Der Zweitplatzierte (von links) Christian Schwarz (Hönes GmbH) und Sieger Jürgen Clute (Anton Schneider & Söhne Schonach) vor ihren prämierten Uhren Foto: Hans-Jürgen Kommert

Im Schwarzwaldmuseum in Triberg hatten Besucher rund ein halbes Jahr Zeit, aus zwölf besonderen Unikaten die „Kuckucksuhr des Jahres“ zu küren.

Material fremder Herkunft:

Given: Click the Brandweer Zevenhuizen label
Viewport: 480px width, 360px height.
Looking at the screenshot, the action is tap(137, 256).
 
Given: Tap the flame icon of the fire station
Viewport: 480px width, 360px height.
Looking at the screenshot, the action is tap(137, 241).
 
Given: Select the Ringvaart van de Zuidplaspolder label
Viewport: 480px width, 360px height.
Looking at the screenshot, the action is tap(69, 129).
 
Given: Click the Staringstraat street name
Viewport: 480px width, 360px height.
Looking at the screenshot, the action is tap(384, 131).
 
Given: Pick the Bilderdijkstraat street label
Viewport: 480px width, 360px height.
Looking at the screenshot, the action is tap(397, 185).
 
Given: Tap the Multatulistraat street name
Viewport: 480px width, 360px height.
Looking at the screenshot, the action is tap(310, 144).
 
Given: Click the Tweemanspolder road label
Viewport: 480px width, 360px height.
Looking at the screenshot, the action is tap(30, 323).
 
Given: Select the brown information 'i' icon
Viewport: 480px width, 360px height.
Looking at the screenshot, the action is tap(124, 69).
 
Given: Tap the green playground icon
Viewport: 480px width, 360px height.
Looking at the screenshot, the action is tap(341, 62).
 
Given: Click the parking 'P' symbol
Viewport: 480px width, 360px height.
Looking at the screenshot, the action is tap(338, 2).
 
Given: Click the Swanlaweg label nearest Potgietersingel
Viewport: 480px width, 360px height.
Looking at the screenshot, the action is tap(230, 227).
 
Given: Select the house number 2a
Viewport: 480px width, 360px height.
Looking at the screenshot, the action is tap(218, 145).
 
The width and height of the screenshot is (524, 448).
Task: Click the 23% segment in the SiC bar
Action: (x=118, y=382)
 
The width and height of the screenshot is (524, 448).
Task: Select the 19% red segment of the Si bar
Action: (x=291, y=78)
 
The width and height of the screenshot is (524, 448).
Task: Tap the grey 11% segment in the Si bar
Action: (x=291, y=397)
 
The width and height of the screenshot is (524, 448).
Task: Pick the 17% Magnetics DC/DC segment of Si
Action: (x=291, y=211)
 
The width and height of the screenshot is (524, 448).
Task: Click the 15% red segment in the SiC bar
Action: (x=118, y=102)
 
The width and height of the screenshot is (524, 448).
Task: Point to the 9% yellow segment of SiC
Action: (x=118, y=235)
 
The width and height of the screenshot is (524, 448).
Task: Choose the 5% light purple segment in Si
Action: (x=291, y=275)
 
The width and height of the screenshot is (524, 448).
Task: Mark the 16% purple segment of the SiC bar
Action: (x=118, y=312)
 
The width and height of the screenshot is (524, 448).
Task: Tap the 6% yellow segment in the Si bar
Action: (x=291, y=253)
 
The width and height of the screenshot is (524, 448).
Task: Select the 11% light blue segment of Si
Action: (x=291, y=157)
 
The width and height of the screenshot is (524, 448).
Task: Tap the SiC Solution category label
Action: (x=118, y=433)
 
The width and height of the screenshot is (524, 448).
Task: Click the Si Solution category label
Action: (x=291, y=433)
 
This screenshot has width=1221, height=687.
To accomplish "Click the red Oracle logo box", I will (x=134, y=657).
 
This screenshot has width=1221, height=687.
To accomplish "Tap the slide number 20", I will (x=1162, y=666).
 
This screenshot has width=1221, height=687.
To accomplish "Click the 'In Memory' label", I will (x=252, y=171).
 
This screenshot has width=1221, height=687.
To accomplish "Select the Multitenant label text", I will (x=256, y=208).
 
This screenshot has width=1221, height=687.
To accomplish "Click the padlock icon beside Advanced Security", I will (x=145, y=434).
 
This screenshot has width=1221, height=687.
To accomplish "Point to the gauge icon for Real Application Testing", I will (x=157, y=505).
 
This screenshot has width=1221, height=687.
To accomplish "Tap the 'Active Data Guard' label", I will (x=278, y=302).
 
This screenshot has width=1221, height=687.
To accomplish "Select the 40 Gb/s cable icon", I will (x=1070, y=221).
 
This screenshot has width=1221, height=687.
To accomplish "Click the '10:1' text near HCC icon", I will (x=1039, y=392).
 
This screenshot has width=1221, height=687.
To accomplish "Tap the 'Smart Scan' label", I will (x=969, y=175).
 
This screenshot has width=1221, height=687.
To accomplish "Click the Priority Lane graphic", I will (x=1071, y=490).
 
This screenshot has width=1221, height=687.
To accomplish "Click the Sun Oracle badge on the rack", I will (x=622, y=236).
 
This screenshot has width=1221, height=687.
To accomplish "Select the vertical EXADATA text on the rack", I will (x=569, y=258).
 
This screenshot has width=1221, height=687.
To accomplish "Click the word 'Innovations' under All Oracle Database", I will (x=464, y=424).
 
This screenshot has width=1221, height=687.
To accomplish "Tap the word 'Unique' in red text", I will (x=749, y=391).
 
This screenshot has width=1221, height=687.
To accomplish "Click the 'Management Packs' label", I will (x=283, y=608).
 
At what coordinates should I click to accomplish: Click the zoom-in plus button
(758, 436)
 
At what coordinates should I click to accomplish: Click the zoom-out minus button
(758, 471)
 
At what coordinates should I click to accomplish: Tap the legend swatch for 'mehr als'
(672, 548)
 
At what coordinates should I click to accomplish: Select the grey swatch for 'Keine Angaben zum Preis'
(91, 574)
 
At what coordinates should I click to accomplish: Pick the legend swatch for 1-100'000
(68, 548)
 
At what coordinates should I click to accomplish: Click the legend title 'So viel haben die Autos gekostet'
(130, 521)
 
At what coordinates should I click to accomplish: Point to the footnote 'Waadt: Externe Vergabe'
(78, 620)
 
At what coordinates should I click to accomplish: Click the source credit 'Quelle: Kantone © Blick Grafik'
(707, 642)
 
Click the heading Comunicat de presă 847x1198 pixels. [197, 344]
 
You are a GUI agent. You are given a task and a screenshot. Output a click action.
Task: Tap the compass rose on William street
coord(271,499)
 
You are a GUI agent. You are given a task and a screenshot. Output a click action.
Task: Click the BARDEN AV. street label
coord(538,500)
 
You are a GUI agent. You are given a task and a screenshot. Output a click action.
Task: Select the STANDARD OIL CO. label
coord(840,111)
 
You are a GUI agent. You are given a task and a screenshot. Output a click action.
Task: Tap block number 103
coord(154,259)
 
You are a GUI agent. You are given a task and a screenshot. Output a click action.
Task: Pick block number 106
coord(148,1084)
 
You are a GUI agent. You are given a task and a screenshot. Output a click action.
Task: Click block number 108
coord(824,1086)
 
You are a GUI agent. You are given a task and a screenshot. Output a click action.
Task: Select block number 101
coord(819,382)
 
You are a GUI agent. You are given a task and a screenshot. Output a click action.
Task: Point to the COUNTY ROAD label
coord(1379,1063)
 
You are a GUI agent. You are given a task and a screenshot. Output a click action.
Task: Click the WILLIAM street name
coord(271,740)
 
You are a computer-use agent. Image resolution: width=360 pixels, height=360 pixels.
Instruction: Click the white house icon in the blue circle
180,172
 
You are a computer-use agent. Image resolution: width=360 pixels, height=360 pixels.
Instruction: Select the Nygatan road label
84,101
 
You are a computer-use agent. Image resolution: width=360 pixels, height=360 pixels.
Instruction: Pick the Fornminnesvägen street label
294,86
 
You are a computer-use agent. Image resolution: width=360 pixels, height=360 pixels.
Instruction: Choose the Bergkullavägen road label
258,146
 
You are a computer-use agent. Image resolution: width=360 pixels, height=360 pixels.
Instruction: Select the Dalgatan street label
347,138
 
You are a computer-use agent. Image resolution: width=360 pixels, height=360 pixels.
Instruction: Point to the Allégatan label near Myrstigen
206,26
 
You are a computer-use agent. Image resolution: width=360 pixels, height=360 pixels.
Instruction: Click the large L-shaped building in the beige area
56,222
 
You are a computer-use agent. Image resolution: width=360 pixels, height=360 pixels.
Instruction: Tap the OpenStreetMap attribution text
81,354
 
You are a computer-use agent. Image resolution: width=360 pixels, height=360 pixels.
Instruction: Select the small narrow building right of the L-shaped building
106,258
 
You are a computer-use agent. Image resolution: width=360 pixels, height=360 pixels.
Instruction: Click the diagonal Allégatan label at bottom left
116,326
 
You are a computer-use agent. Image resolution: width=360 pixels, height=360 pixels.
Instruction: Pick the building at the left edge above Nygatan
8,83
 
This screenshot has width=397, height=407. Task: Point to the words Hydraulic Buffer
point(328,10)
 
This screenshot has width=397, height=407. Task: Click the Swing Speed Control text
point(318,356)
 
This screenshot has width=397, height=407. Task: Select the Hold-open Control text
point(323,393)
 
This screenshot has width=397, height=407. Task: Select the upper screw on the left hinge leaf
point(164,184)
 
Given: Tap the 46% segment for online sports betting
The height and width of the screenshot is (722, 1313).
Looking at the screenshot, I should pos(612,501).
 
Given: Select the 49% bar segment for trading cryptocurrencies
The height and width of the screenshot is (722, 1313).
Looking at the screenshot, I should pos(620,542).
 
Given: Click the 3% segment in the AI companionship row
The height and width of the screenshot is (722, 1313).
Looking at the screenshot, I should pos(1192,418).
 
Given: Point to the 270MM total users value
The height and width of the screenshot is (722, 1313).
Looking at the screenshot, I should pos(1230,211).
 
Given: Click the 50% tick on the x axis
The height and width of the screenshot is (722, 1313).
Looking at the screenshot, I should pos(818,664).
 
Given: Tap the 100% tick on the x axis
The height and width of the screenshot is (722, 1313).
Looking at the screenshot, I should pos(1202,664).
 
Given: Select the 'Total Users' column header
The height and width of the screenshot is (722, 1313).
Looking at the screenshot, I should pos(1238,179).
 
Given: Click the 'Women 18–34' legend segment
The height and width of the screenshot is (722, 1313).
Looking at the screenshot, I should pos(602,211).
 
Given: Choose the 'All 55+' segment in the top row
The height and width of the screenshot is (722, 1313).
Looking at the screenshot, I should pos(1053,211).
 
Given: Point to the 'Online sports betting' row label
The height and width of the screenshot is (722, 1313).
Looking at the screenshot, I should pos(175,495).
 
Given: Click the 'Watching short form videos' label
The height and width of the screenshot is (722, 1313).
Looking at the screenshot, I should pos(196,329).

Es sei eine ganz schöne Zählerei gewesen: Insgesamt 9455 Besucher hatten abgestimmt, erzählte der Vorsitzende des Vereins die Schwarzwalduhr (VdS), Jürgen Clute (Kuckucksuhren Anton Schneider & Söhne Schonach).

 

Tribergs Bürgermeister Gallus Strobel freute sich über diese Veranstaltung: Der Schwarzwald sei als Marke weltbekannt – und die Schwarzwälder Kuckucksuhr gehöre traditionell dazu und sei ein Symbol des Schwarzwalds wie die Schwarzwälder Kirschtorte oder der Bollenhut. Im Museum sei man derzeit stets um Verbesserungen bemüht, Nikolaus Arnold habe schon das nächste Projekt im Auge, sobald die Ausstellung des VdS abgeräumt sei.

Arnold betonte, dass die Kuckucksuhr durchaus Weltmarke sei – und er verdeutlichte, wie sehr ihm die Ausstellung gefallen habe: „Ihr dürft jederzeit wiederkommen.“

Glücksfee Sarah Feis zieht Gewinner

Dann aber wurde der Gewinner des tollen Preises durch Glücksfee Sarah Feis gezogen – es ist Benoît Riethmuller aus dem benachbarten Frankreich.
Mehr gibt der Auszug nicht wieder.